A few months went by, and the release of the film Children of Men drew closer and closer. The trailer of the film was uploaded onto Apple.com, and there was a piece of music that was probably the main reason why I wanted to watch the film. It was the part of the trailer when you see Clive Owen on a boat, pulling his way through a narrow drainage system and out into the open sea. The piano piece in the background was simply uplifting, and I used Soundtrack.net to find the name of the song this time around. It turned out that the song was Hoppipolla by the band Sigur Ros, and that immediately rang a bell in my head. Evangeline Lily's face popped up in my head again, and there was a boyish grin on my face for the rest of the day.



Wolfmother

There aren't a lot of bands coming out of Australia that makes it big around the world. That is if you don't count Silverchair and Crowded House of course, every band or singer that came out of the country after those two bands sank in the middle of the Pacific on their way to America.
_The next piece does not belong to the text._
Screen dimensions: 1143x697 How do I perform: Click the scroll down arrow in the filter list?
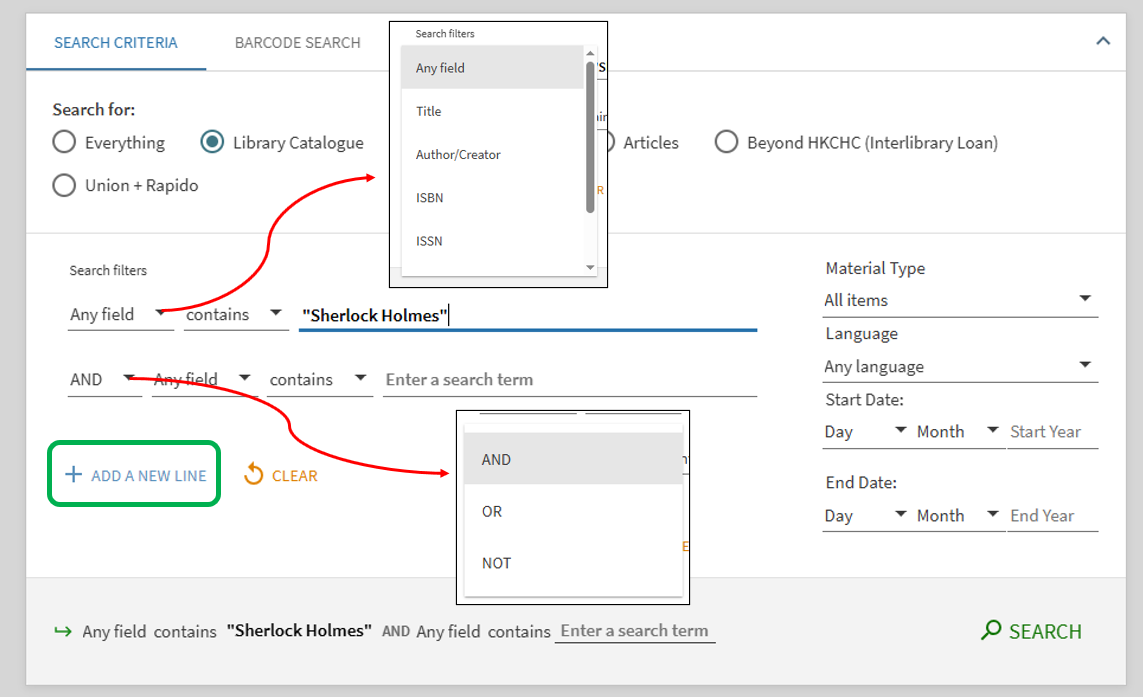pos(590,267)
Then of course, came Wolfmother. Wolfmother's music was first used in an iPod advertisement, with the likes of The Fratellis and The Vines. These bands all made it somewhere in the music industry simply because Steve Jobs liked the idea of having their songs in his iPod advertisements. The song "Love Train" was as catchy as every other song that Apple ever used, and I found out about the rock band that sounded much like a drunken Led Zeppelin. Besides, the lead singer has a crazy afro to boot, and their music is even bigger than his afro. Do check them out, they will blow your clothes off.



Yeah Yeah Yeahs

Unlike a lot of other bands whom I checked out because they have cool names, I checked out the Yeah Yeah Yeahs because they have a stupid name. OK, 'stupid' is perhaps not the right word to use, but the band name just sounded incredibly sloppy the first time I heard it. It was like the band members never bothered to come up with a more creative name - which in retrospect, makes it even more creative. I saw the Yeah Yeah Yeahs in the sidebar of the iTunes Store, and checked out the album reviews tagged with the page when I clicked on it. Surprisingly, their album "Show Your Bones" were receiving raving reviews from every critic possible. It was definitely an album worth checking out, and I remember the first time I tried out their songs. Karen O's vocals blew me away and right out of the window with her spit exploding through the speakers and onto my face. That was the kind of force I felt with the band, because that is the kind of garage rock they make. I fell in love with the way Karen O screamed, moaned, groaned, growled in all her songs, and it defined the band from everything else that I have heard - and probably everything else that I am going to hear, too.



Zero 7

Arguably, Zero 7 had the best song on the Garden State soundtrack. Let's face it, if you are in a room full of half naked girls, and you guys are stoned at the same time, "In the Waiting Line" is the song you want to play to make the atmosphere even higher. That song has this hypnotic element to it, and it makes your head spin while listening to it - very much like what drugs would do to you in a club. But amidst the melody, the song weaves through strange realms that I have never been to before, and it was the best song on the soundtrack the first time I heard it - no questions asked. That was when I was first introduced to their music, and was blown away by how comfortable and sleek their music is at the same time. It felt like putting on a bathing gown made of suit after a hot bath, and that is how well it fit into my ears the first time I heard it. Besides, if Jonathan - the avid fan of smooth jazz - approves of it, it has to be good stuff.